Stated task: Rewrite the lines from the line with "You are a computer-use" to the line with "pos(201,1603)", putting "Task" in place of "Instruction" and leaving everything else as it is. Give only those lines, without the pictures.

Data rows:
(begin)
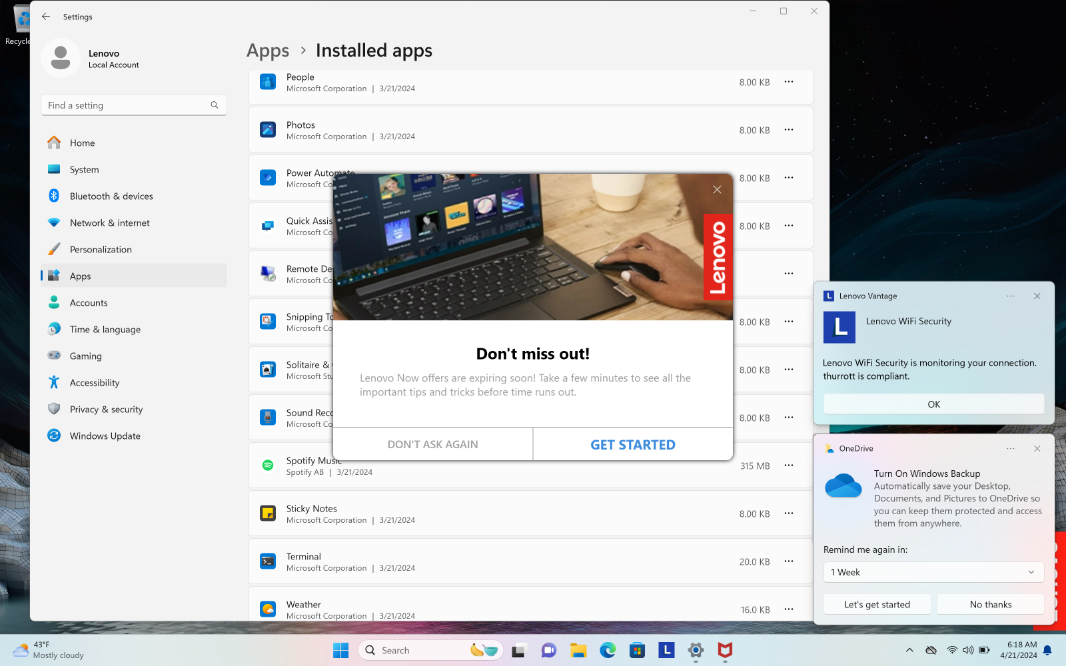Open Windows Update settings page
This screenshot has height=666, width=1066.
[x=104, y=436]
(end)
(begin)
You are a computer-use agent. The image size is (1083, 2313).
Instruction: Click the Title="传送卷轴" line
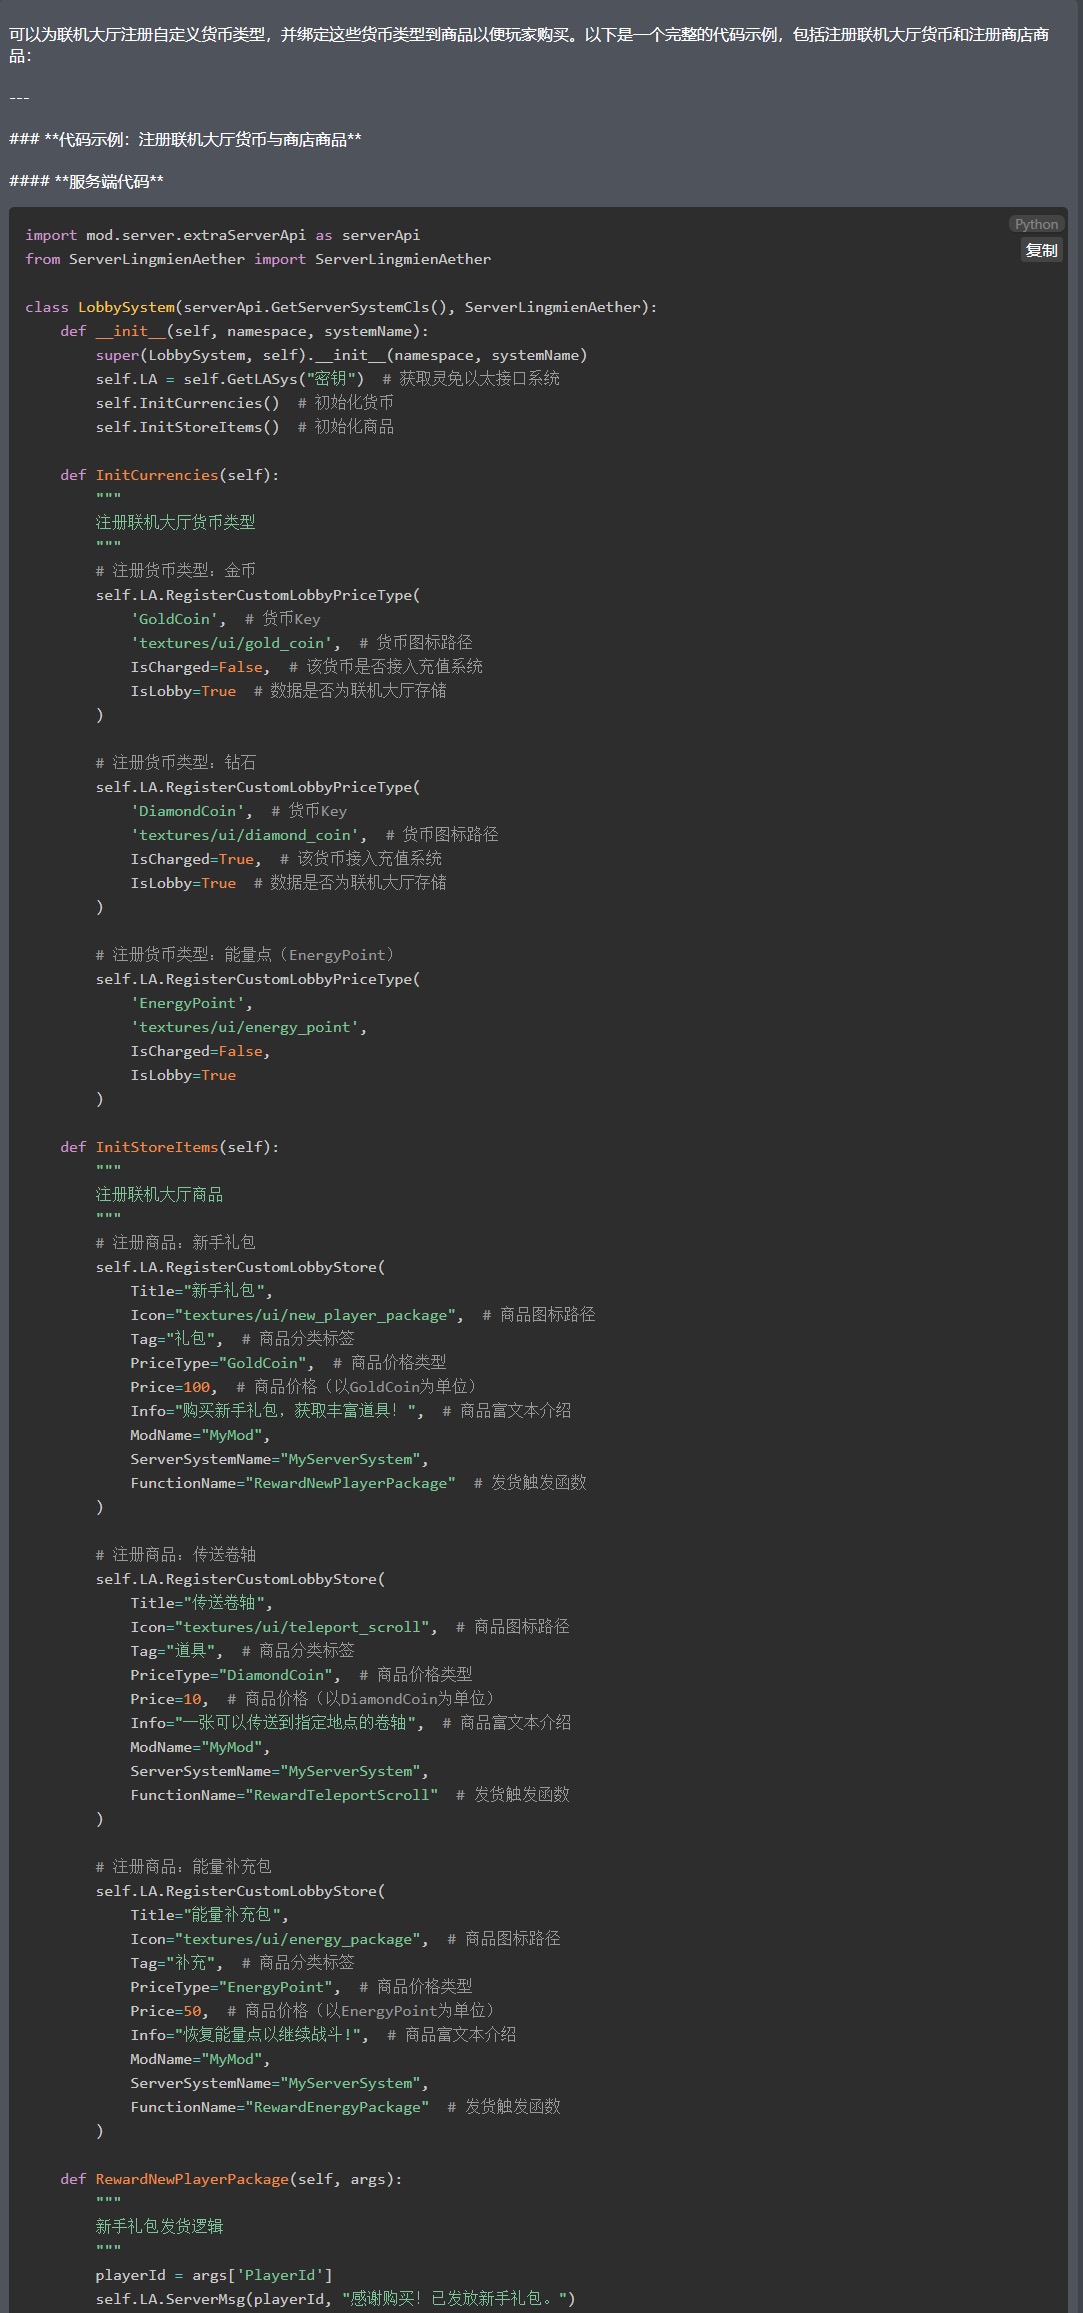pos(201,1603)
(end)
(begin)
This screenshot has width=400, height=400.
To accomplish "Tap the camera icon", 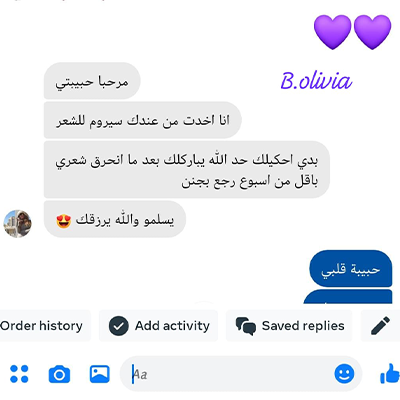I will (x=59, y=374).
(end)
Solution to the exercise:
You are a computer-use agent. The image size is (1083, 2313).
Task: Click the Title="传送卷轴" line
pos(201,1603)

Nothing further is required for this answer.